Submission to the Standing Committee on Human Resources, Skills and Social Development and the Status of Persons with Disabilities
October 2016
Read the Brief
Canada is one of the world’s wealthiest countries, yet 4.9 million people live in poverty. That is 14.4% of us, or 1 in 7 people. The impact of poverty is far-reaching, hitting communities across Canada hard.
In 2016, the Standing Committee on Human Resources launched a study on a Canadian Poverty Reduction Strategy (CPRS). It focuses on four main areas: housing, education and training, government administered savings and entitlement programs, and neighbourhoods.
CPJ believes that the federal government must develop a Canadian Poverty Reduction Strategy that is grounded in and responsive to the experiences of the most vulnerable in Canadian society. Since 2009, CPJ has worked in collaboration with social policy, anti-poverty, non-profit and faith-based organizations through Dignity for All: the campaign for a poverty-free Canada.
Dignity for All has developed a model National Anti-Poverty Plan for Canada that outlines recommendations in six policy areas: income security, housing and homelessness, health, food security, employment, and early childhood education and care. It also highlights the importance of a human rights framework guiding the plan, its development, implementation, and reporting.
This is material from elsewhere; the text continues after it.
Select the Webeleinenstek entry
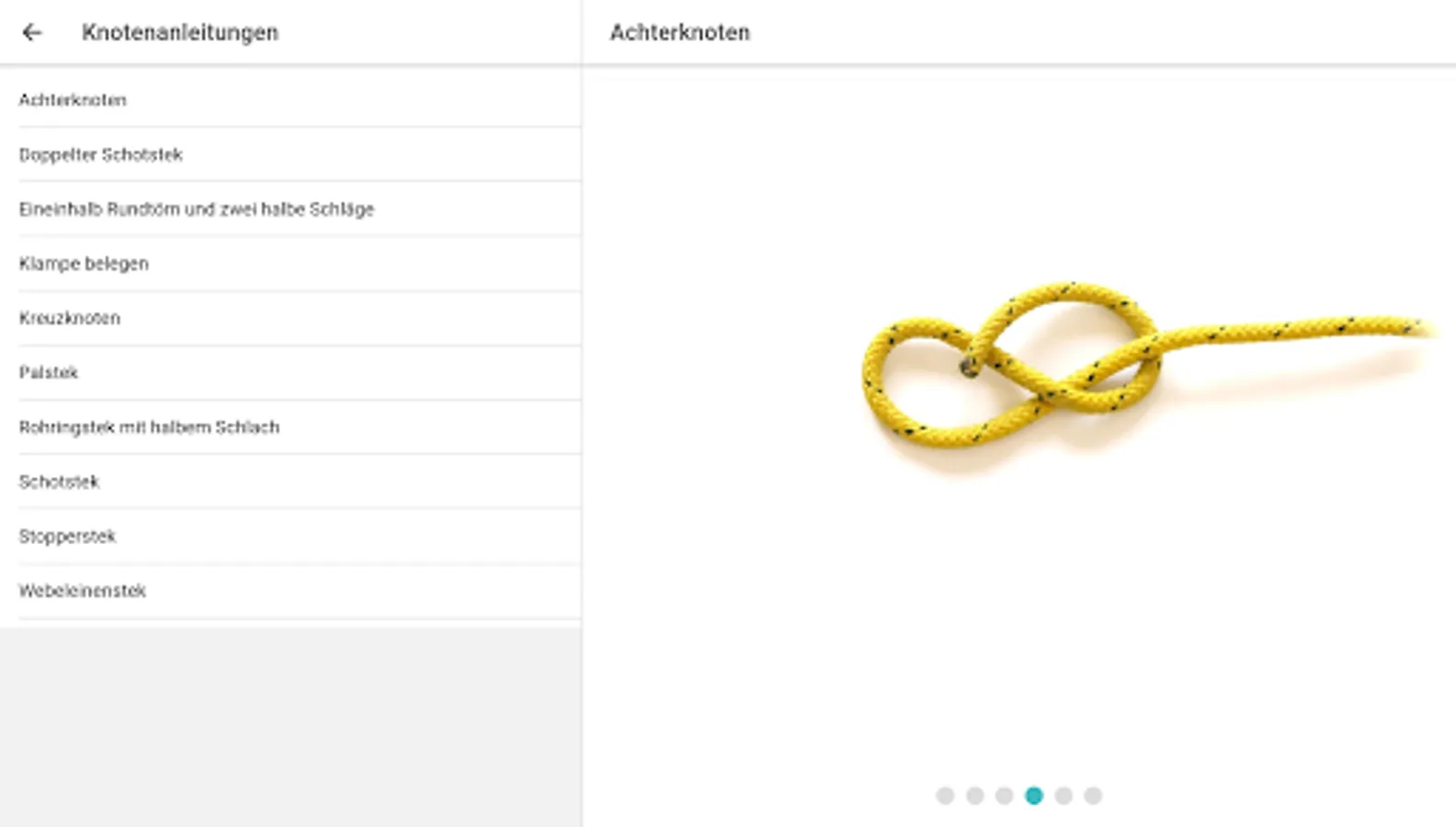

CPJ recommends that the CPRS reflect the consultation process, human rights framework, and policy recommendations of the Dignity for All model plan, which this brief outlines.
The Canadian Poverty Reduction Strategy must:
- Be comprehensive, effective, and responsive.
- Include a National Housing Strategy that has clear goals, timelines, and monitoring provisions, and that is supported by legislation and funding.
- Partner with First Nations, Métis, and Inuit governments and organizations to develop focussed Indigenous infrastructure development strategies that are responsive to the unique needs of Indigenous communities (on and off reserve and in Inuit and northern contexts)
- Include a National Jobs Creation and Training Strategy
- Invest an additional $500 million per year over the next five years ($2.5 billion total) for Indigenous education, skills training and economic development.
- Include a national early childhood education and care (ECEC) program that is universal, publicly funded, high-quality, and regulated.
- Include provisions for improved access to Employment Insurance (EI), including setting a national eligibility threshold of 360 hours.
- Include improvements to the Old Age Security (OAS) and Guaranteed Income Supplement (GIS) programs, increasing the GIS by the amount required to lift seniors out of poverty and modifying the residency requirement for seniors’ programs.
- Include a plan to reinstate a federal minimum wage at $15/hour.
- Include a universal, publicly funded National Pharmacare Program that provides prescription drug coverage at little to no cost to all, regardless of income, age, or region.
- Include the development of a comprehensive National Right to Food Policy and improvements to the Nutrition North program.